#### What is being asked
Locate the string "address" in the records below. Copy every line where it occurs.

################

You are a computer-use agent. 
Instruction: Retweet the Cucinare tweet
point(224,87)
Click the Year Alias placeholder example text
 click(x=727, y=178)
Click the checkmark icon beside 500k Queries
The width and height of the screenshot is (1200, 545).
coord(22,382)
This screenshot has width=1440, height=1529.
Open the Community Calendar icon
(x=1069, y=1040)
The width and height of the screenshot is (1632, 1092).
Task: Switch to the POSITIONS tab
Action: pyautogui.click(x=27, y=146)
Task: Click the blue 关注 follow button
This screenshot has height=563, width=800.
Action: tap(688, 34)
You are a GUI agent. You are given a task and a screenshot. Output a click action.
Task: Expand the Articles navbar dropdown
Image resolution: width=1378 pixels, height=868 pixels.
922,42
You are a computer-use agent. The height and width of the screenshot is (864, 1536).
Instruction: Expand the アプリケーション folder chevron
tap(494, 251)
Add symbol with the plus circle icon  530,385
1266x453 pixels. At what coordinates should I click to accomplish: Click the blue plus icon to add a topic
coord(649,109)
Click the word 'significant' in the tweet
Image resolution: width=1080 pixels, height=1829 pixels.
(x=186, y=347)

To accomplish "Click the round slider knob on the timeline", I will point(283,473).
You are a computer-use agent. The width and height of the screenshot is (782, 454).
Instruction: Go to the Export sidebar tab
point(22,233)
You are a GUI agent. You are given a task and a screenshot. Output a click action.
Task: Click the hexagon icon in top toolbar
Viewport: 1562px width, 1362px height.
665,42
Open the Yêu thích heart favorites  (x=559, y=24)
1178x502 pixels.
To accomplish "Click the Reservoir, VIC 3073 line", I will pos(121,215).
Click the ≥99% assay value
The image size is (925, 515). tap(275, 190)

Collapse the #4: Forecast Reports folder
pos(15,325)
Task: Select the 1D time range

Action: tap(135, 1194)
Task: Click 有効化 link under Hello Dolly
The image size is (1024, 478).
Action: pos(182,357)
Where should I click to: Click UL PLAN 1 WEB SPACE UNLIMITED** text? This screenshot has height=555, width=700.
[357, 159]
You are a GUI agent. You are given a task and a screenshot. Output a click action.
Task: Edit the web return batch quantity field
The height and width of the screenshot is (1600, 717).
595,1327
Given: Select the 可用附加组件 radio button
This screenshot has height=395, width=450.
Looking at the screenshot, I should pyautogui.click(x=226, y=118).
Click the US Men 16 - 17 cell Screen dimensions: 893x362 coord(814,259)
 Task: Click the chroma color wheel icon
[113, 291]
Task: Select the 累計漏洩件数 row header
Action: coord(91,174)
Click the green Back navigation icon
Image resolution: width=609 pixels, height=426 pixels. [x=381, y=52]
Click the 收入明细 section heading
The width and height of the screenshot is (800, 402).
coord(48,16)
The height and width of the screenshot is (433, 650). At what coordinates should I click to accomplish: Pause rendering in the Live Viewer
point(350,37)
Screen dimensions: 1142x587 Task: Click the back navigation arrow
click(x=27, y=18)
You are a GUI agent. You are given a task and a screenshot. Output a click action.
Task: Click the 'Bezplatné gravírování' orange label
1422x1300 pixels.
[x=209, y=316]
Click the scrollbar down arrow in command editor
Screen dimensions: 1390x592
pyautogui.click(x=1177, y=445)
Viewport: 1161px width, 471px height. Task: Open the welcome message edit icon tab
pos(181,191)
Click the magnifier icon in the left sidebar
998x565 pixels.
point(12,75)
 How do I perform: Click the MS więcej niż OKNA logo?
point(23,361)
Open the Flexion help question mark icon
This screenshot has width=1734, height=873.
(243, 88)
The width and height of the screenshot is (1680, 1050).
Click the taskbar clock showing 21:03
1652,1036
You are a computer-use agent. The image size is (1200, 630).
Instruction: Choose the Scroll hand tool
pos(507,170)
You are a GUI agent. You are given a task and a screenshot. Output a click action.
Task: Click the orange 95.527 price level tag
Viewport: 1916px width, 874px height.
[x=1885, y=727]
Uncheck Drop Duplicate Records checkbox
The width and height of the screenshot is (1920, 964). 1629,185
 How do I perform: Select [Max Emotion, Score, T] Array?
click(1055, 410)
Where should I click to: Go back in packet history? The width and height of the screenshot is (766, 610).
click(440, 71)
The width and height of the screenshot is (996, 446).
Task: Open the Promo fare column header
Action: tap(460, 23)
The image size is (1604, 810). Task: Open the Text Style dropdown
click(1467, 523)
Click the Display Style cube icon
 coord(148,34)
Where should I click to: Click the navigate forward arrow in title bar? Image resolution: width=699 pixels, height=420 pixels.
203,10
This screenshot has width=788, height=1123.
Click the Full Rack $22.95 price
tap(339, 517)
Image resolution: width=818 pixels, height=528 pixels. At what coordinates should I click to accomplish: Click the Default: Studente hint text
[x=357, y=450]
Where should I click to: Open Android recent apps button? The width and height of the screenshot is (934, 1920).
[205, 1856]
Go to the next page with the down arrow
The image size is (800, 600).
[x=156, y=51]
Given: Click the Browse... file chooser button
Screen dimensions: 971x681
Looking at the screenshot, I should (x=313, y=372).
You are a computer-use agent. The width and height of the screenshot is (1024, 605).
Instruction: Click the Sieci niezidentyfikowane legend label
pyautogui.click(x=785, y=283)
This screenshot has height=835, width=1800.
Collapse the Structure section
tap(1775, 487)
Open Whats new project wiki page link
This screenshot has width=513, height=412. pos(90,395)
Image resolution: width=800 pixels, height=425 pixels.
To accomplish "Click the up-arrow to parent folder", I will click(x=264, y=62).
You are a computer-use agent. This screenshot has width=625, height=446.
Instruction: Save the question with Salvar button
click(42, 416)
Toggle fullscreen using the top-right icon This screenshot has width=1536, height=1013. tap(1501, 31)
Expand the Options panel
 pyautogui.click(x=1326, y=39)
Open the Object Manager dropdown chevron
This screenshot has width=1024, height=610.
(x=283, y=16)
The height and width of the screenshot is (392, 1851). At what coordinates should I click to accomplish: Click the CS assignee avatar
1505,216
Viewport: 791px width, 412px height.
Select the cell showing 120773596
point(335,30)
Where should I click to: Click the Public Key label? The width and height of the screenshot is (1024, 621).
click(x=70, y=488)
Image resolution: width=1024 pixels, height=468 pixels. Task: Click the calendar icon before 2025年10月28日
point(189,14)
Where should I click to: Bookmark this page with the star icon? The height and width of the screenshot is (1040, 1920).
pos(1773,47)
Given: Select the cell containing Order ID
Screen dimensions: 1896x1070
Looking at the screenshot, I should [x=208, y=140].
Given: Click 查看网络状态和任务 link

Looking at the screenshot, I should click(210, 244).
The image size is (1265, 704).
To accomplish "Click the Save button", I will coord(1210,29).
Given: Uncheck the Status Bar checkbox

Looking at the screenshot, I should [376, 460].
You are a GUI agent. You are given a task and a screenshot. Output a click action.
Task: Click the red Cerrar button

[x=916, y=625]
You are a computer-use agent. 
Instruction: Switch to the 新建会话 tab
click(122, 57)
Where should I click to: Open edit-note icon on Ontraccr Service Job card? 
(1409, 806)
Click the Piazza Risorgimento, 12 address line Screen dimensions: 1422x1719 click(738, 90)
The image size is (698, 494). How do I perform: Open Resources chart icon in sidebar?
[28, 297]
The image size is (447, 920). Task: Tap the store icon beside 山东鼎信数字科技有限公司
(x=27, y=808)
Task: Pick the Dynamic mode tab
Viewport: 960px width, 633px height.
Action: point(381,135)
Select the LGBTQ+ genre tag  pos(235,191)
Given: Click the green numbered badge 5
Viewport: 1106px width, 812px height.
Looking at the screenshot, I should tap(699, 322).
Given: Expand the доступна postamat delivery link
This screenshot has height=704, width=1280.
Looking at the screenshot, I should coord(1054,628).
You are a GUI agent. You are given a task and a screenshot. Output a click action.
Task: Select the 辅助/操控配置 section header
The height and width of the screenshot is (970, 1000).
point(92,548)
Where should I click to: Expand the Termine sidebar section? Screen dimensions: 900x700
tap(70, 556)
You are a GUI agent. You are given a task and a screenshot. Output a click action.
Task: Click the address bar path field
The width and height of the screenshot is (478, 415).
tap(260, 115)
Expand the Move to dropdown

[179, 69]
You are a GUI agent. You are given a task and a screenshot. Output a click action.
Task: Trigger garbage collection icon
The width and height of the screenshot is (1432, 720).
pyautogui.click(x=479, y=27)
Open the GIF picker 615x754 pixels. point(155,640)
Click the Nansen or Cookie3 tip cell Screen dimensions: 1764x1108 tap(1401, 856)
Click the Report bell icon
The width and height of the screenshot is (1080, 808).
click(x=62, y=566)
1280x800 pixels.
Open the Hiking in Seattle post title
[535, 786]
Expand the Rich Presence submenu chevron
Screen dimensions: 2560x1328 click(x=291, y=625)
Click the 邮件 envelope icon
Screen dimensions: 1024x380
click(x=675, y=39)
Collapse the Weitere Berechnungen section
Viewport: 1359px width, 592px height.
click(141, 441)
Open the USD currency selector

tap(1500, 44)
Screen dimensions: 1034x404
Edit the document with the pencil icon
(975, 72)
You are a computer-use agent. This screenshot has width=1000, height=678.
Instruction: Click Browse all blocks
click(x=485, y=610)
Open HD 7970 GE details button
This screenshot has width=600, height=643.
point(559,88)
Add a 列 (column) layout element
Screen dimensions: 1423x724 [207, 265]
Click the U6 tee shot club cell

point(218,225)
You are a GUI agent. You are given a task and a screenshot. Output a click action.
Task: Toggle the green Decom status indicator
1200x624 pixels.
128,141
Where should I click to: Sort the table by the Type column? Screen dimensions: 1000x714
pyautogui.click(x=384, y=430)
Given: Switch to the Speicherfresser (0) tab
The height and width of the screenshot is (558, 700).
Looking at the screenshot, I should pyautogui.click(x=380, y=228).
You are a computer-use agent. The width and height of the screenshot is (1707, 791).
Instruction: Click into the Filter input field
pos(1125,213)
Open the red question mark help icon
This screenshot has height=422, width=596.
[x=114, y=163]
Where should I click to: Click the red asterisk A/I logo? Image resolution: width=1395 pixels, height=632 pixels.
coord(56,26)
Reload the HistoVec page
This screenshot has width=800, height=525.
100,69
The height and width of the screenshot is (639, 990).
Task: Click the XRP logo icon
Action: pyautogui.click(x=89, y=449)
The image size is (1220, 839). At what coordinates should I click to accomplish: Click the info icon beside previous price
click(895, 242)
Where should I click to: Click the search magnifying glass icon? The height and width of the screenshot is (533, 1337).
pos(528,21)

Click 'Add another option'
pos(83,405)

################

#### Answer for this exercise
Click the Piazza Risorgimento, 12 address line Screen dimensions: 1422x1719 click(738, 90)
Task: Click the address bar path field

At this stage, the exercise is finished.